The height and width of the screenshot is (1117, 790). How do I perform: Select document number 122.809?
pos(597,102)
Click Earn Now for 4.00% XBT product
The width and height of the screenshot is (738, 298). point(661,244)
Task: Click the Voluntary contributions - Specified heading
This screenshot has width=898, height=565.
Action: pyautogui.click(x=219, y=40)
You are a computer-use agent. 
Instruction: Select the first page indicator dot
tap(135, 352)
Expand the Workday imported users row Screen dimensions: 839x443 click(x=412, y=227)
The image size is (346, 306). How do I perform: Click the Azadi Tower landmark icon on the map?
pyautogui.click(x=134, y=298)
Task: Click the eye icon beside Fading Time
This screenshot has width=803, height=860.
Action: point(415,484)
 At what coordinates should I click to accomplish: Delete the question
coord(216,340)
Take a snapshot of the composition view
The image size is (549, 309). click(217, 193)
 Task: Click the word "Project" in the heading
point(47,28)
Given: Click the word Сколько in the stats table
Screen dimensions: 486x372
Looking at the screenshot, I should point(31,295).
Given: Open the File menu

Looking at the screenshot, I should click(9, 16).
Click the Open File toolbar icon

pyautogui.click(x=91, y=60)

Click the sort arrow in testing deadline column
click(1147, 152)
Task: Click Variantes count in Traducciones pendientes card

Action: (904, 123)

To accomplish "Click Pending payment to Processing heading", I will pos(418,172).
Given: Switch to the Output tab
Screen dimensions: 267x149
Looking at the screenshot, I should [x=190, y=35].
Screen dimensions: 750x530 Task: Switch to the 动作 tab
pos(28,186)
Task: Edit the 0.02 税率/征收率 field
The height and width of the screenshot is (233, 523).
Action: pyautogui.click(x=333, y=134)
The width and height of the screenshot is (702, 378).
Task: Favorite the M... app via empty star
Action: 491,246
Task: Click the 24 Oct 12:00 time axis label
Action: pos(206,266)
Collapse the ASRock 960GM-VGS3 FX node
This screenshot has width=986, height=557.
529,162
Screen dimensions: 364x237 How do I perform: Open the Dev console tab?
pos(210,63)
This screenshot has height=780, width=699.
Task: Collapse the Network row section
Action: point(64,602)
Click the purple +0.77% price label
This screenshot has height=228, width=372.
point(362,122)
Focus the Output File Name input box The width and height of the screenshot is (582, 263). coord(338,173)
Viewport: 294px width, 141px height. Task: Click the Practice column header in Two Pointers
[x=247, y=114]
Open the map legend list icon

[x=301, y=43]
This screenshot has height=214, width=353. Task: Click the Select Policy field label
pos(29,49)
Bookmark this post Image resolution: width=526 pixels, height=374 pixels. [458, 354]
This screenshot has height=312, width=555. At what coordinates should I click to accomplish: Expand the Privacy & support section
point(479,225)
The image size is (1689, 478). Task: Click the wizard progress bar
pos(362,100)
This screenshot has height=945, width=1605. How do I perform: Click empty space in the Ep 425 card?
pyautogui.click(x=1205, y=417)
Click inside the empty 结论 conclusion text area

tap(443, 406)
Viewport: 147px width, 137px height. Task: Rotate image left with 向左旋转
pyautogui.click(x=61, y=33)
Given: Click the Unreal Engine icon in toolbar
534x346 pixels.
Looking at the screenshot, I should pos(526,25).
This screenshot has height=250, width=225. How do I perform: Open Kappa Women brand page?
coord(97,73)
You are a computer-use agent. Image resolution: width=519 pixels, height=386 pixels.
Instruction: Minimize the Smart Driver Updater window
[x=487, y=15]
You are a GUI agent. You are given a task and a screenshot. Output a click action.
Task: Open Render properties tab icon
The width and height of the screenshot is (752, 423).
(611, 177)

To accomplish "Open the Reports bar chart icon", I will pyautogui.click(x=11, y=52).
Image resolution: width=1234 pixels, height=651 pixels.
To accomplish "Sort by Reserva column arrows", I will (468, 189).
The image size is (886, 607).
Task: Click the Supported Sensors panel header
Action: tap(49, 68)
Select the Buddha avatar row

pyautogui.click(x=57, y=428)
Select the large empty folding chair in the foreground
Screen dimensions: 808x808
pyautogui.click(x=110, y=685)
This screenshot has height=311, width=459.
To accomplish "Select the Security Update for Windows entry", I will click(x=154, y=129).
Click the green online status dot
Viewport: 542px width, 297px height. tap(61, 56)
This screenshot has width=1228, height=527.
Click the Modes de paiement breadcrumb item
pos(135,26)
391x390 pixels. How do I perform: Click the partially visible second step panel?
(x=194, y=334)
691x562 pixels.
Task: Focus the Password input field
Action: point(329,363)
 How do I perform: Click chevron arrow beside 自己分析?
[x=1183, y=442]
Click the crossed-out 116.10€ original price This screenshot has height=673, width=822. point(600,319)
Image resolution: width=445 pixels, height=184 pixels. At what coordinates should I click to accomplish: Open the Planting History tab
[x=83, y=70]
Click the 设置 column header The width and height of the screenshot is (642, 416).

**Task brief**
Would you show all lines of the material above that contain the word "agent"?

**Completed task**
You are a computer-use agent. 
You are a computer-use agent. Image resolution: width=519 pixels, height=386 pixels.
You are a GUI agent. You are given a task and a screenshot. Output a click action.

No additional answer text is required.